HOW TO COMPLETE THIS TASK: Exactly the lines below starting at the line with "This screenshot has width=1409, height=308." and ending at the line with "The height and width of the screenshot is (263, 618)." are wanted, with both ends included. Leave out the pictures and add no other lines.
SUPPLIED DATA Start Marker
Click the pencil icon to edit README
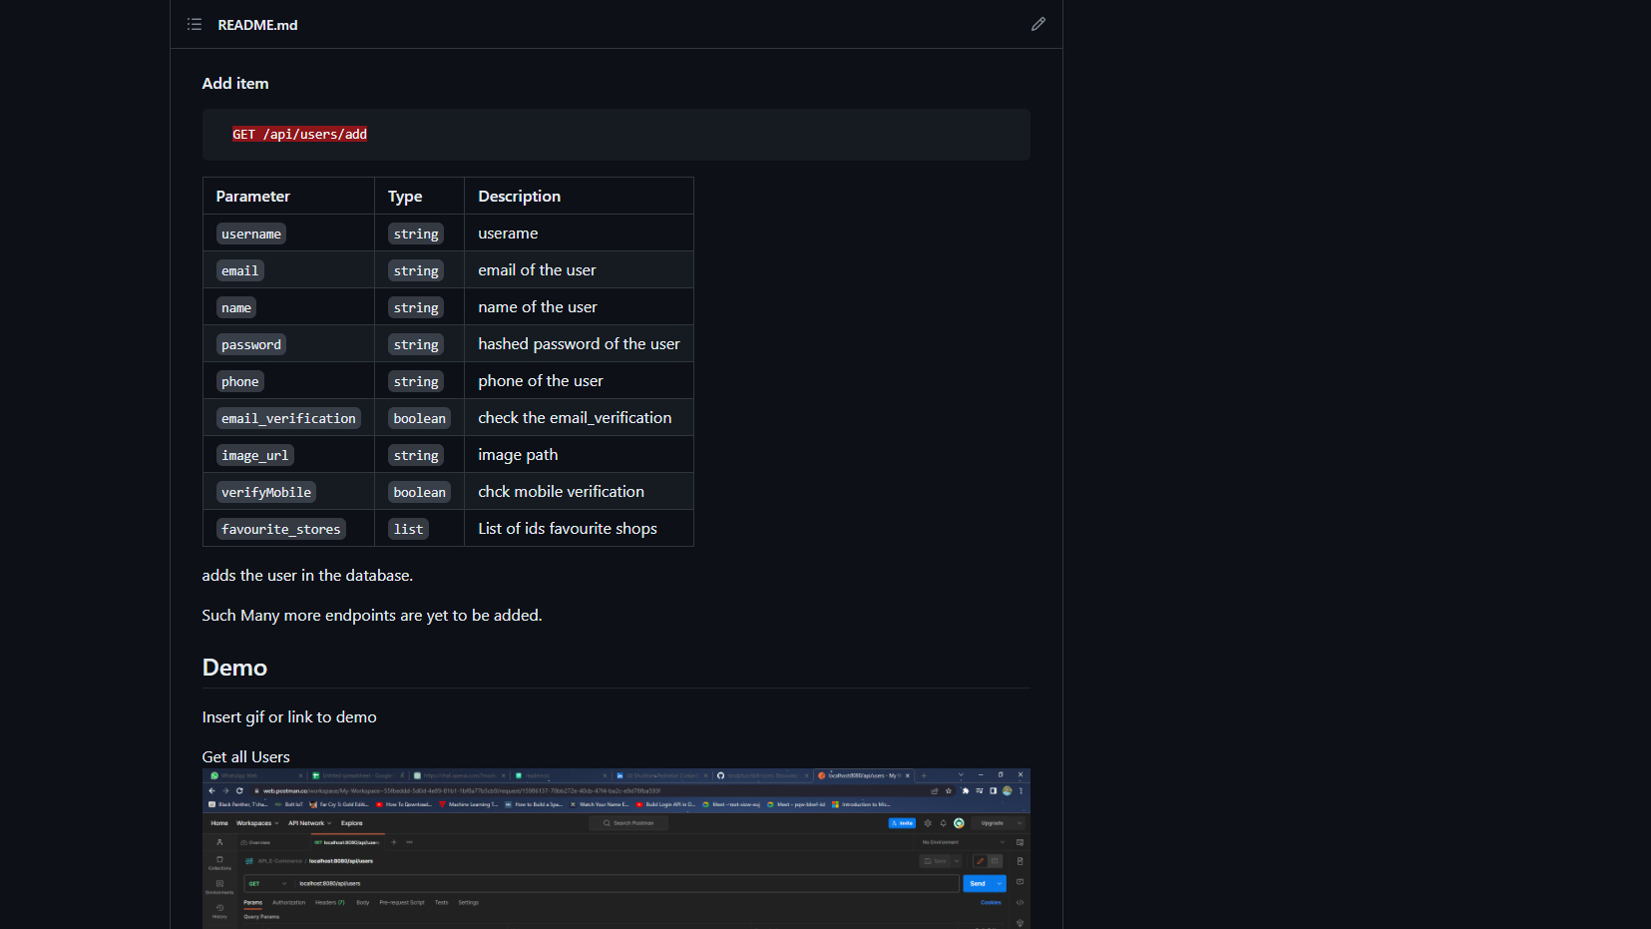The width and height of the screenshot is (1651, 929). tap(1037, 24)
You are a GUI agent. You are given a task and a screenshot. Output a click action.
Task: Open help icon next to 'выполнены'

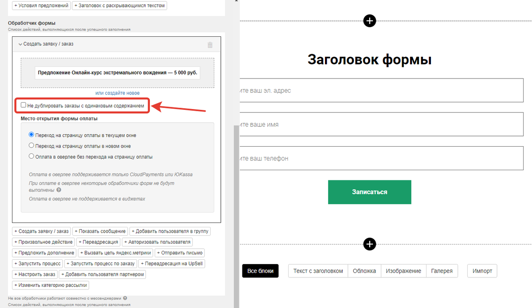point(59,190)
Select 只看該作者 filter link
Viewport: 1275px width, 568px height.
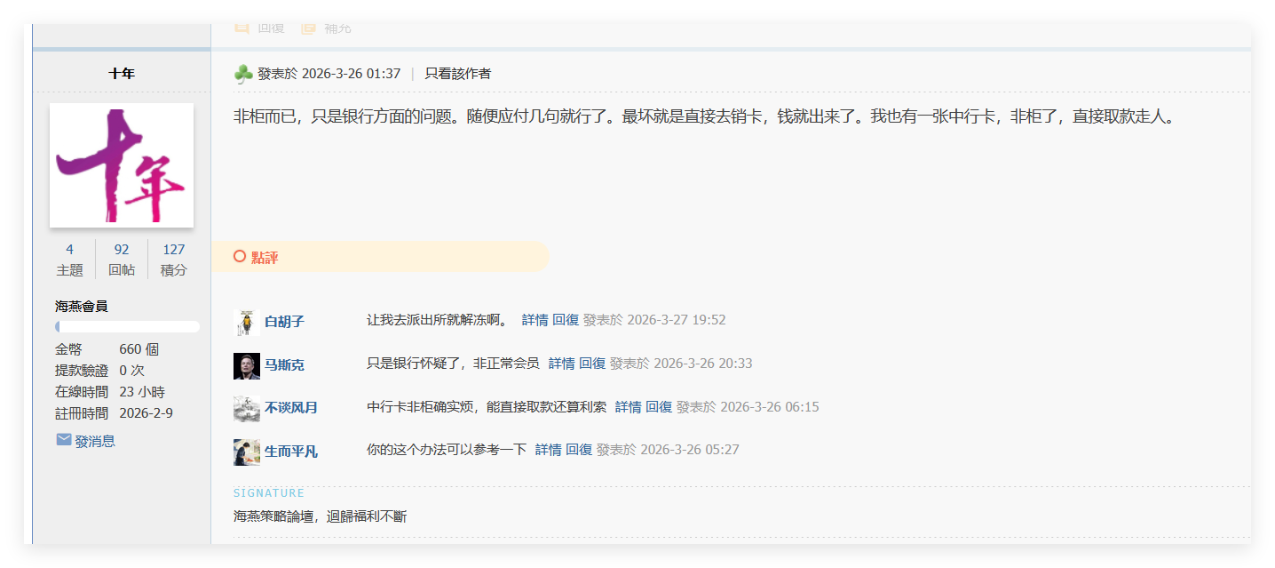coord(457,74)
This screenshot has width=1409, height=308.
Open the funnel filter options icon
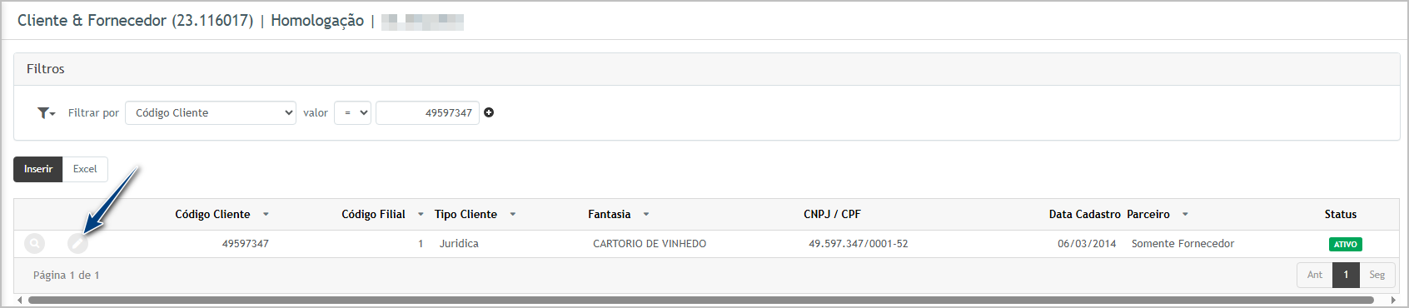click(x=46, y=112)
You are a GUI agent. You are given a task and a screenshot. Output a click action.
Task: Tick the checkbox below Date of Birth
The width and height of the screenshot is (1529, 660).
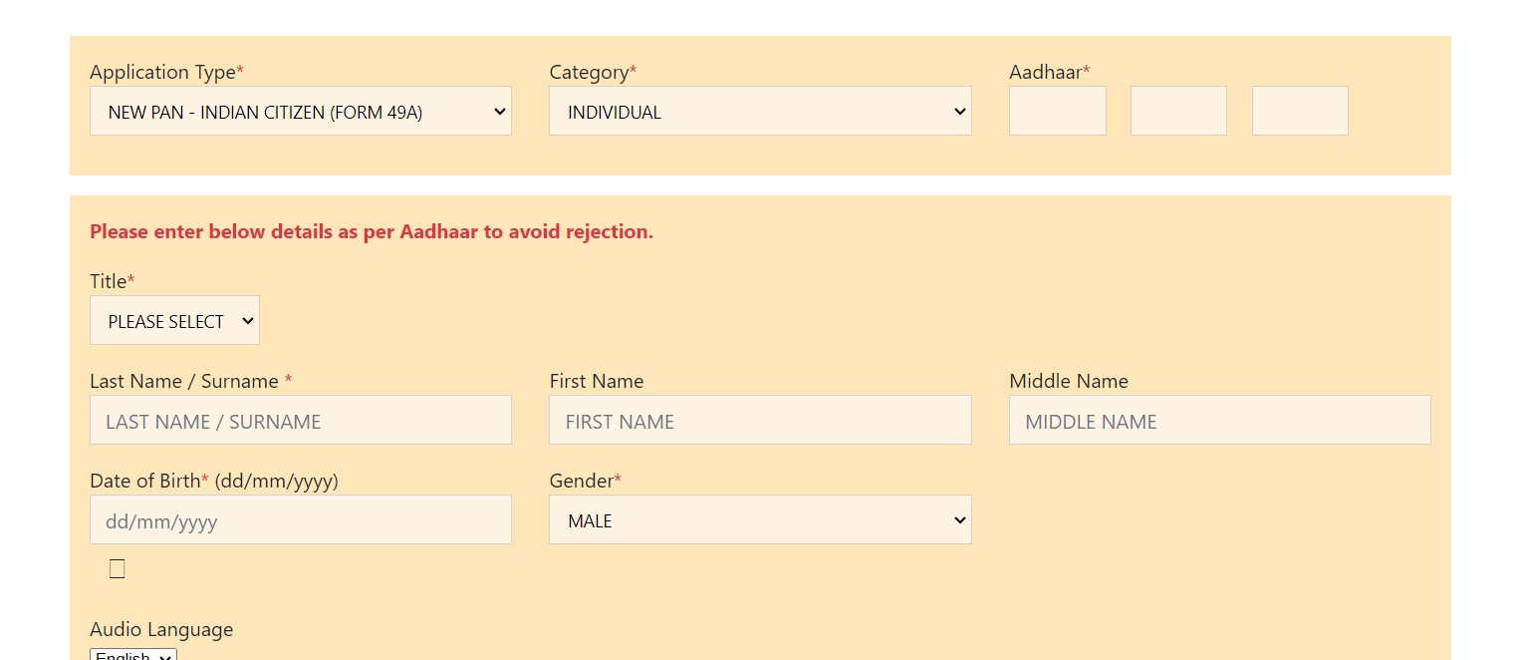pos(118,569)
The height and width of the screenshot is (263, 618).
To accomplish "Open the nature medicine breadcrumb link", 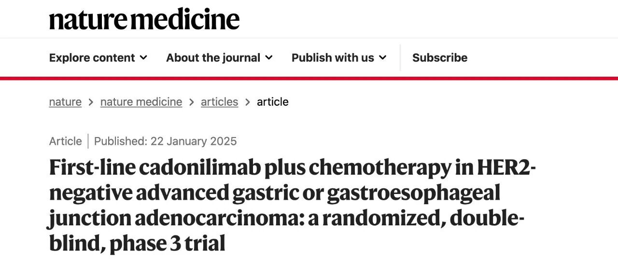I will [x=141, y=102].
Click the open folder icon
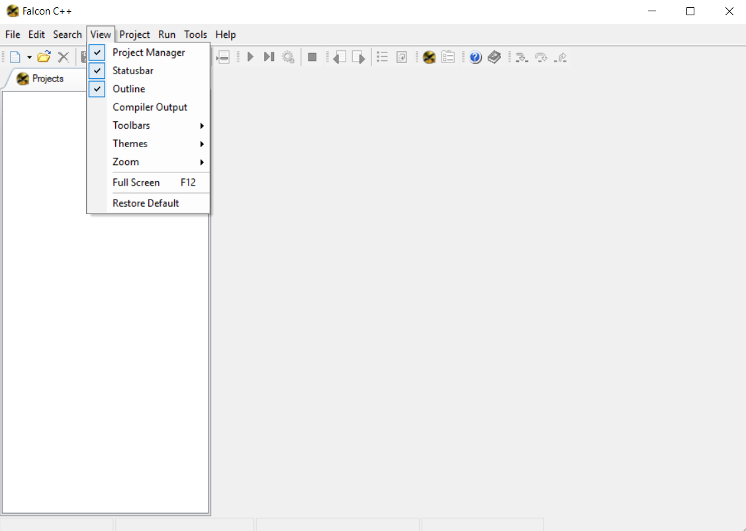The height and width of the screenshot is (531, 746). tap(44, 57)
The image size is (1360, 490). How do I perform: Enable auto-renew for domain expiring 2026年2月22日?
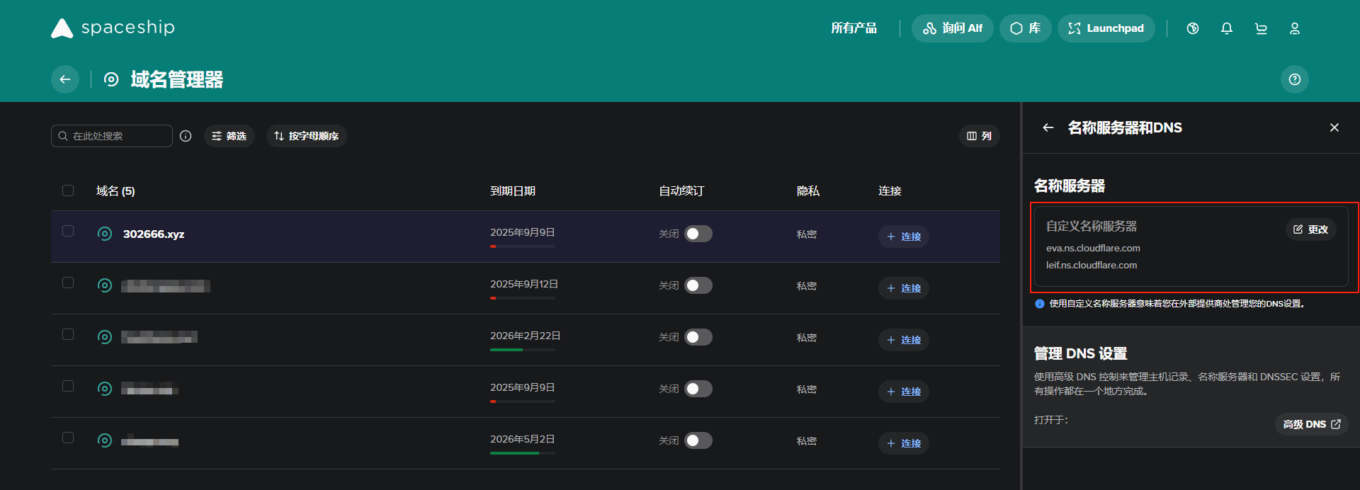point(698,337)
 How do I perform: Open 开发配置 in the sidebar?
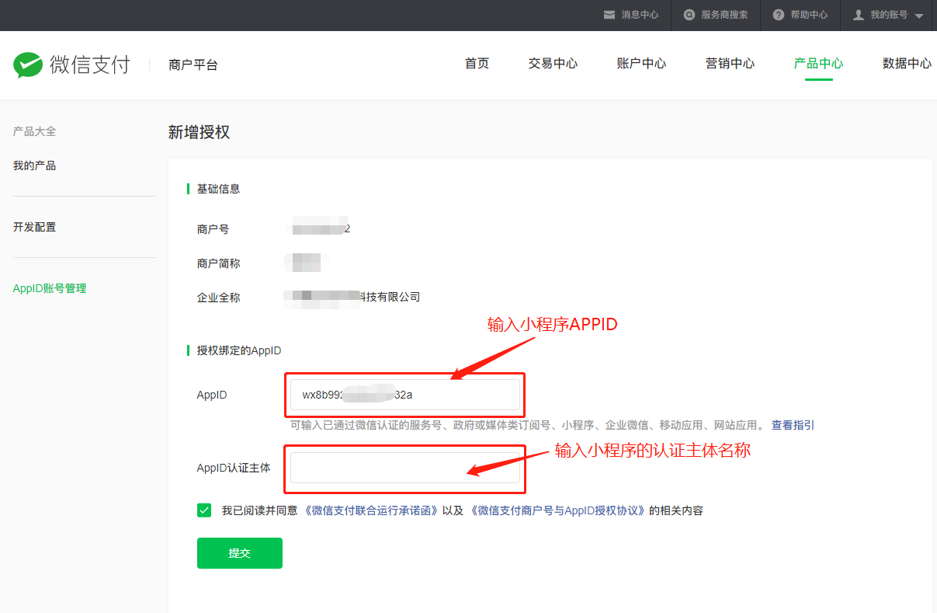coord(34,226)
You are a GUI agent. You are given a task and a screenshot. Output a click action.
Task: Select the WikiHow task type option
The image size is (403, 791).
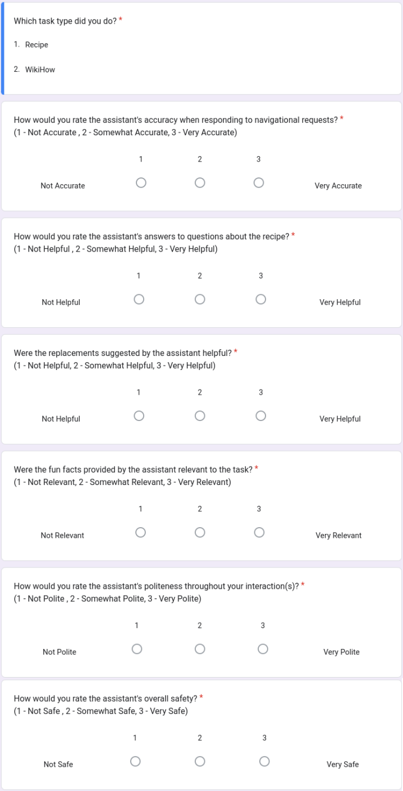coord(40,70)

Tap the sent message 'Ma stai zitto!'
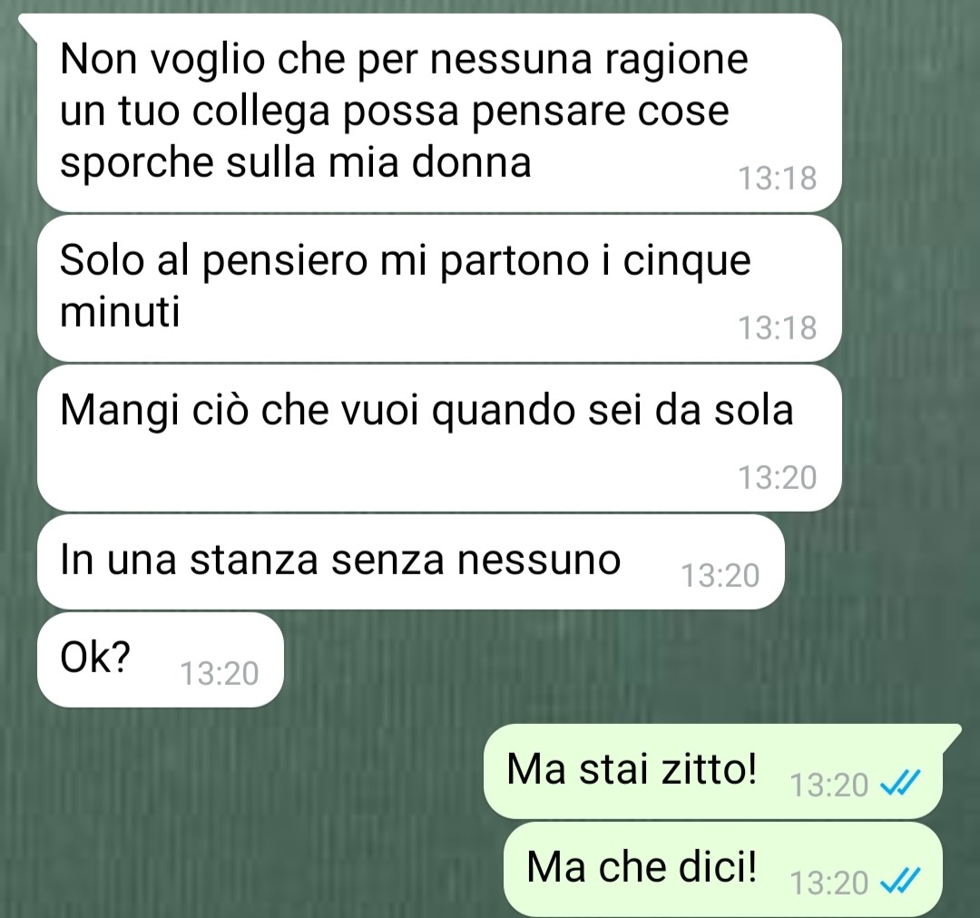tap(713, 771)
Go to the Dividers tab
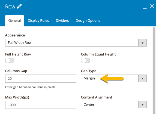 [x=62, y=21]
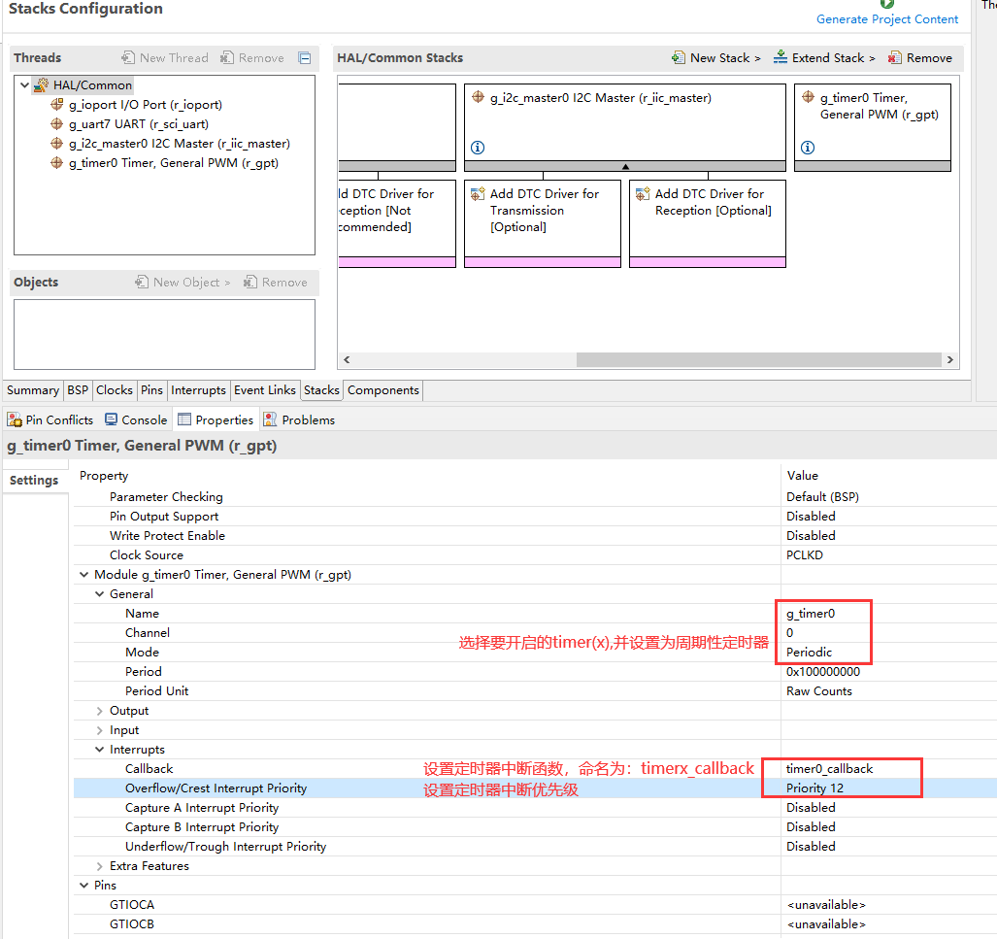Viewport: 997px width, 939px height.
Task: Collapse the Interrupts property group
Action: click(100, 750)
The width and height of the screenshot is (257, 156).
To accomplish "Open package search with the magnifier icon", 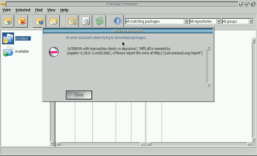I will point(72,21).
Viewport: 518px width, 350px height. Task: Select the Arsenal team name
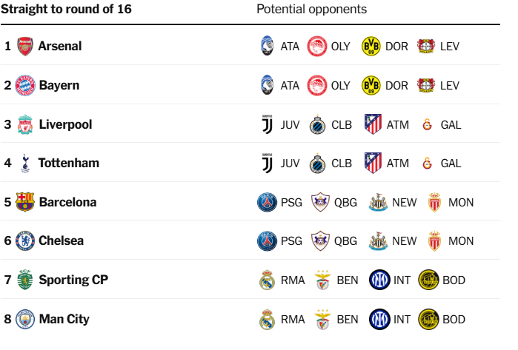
SUPPLIED DATA End Marker
YOUR SOLUTION:
This screenshot has width=1409, height=308.
Open the funnel filter options icon
click(x=46, y=112)
You are a GUI agent. You are given a task and a screenshot. Output a click action.
Task: Tick the checkbox below Date of Birth
The width and height of the screenshot is (1529, 660).
pos(118,569)
The height and width of the screenshot is (263, 618).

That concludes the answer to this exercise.